> _WHAT IS BEING ASKED_
Write out exactly the lines of the entries below, from the first through the line containing "Viewport: 702px width, 395px height.", and nothing beyond them.

━━━━━━

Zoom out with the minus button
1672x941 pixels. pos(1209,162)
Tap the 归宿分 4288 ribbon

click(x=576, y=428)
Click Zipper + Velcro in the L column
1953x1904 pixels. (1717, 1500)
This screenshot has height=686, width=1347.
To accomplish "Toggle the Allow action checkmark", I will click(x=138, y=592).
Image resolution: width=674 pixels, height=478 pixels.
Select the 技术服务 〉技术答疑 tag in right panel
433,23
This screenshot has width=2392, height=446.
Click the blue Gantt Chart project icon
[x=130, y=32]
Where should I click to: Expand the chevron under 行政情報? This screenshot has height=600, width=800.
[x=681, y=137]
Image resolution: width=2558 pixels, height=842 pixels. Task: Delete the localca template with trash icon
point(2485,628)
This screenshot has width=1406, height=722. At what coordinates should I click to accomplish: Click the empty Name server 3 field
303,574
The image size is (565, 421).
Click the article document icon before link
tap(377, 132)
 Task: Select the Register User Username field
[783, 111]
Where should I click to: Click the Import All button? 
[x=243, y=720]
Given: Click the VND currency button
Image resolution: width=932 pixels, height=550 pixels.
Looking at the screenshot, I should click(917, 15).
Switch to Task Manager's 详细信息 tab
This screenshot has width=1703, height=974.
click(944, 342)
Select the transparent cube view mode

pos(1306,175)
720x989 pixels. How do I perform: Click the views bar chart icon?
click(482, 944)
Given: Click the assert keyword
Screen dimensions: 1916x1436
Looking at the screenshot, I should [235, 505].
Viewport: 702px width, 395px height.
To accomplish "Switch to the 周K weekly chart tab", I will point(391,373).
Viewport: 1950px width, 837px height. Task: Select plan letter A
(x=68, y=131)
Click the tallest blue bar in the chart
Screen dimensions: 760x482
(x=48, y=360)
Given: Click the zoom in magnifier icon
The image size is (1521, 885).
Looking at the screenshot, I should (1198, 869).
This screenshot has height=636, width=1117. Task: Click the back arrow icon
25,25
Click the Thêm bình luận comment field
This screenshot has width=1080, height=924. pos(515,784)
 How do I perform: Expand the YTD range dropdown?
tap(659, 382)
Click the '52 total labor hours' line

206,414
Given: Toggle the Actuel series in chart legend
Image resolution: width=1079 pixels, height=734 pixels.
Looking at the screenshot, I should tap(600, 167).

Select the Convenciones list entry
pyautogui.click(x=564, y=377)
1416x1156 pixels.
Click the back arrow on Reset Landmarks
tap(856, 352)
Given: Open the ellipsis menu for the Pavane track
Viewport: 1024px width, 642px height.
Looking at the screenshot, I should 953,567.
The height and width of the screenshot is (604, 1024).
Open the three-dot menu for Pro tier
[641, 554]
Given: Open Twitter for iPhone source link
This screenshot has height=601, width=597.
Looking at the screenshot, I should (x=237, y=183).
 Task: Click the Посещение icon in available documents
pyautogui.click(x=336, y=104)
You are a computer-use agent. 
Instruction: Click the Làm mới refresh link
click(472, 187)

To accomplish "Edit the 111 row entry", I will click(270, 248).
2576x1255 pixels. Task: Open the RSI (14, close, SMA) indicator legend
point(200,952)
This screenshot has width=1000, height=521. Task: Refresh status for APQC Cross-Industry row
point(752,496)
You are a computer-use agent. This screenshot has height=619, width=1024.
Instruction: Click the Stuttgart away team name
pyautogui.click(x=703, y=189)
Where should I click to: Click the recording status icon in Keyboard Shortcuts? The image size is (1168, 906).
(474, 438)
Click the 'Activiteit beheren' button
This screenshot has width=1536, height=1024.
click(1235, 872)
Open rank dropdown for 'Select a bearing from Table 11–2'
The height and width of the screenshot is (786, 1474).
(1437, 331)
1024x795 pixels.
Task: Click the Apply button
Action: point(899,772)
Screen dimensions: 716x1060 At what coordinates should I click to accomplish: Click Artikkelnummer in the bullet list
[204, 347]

━━━━━━

> _SOLUTION TO THE PROBLEM_
Zoom out with the minus button
1672x941 pixels. pos(1209,162)
Tap the 归宿分 4288 ribbon

click(x=576, y=428)
Click Zipper + Velcro in the L column
1953x1904 pixels. (1717, 1500)
This screenshot has height=686, width=1347.
To accomplish "Toggle the Allow action checkmark", I will click(x=138, y=592).
Image resolution: width=674 pixels, height=478 pixels.
Select the 技术服务 〉技术答疑 tag in right panel
433,23
This screenshot has width=2392, height=446.
Click the blue Gantt Chart project icon
[x=130, y=32]
Where should I click to: Expand the chevron under 行政情報? This screenshot has height=600, width=800.
[x=681, y=137]
Image resolution: width=2558 pixels, height=842 pixels. Task: Delete the localca template with trash icon
point(2485,628)
This screenshot has width=1406, height=722. At what coordinates should I click to accomplish: Click the empty Name server 3 field
303,574
The image size is (565, 421).
Click the article document icon before link
tap(377, 132)
 Task: Select the Register User Username field
[783, 111]
Where should I click to: Click the Import All button? 
[x=243, y=720]
Given: Click the VND currency button
Image resolution: width=932 pixels, height=550 pixels.
Looking at the screenshot, I should click(917, 15).
Switch to Task Manager's 详细信息 tab
This screenshot has width=1703, height=974.
click(944, 342)
Select the transparent cube view mode

pos(1306,175)
720x989 pixels. How do I perform: Click the views bar chart icon?
click(482, 944)
Given: Click the assert keyword
Screen dimensions: 1916x1436
Looking at the screenshot, I should [235, 505].
Viewport: 702px width, 395px height.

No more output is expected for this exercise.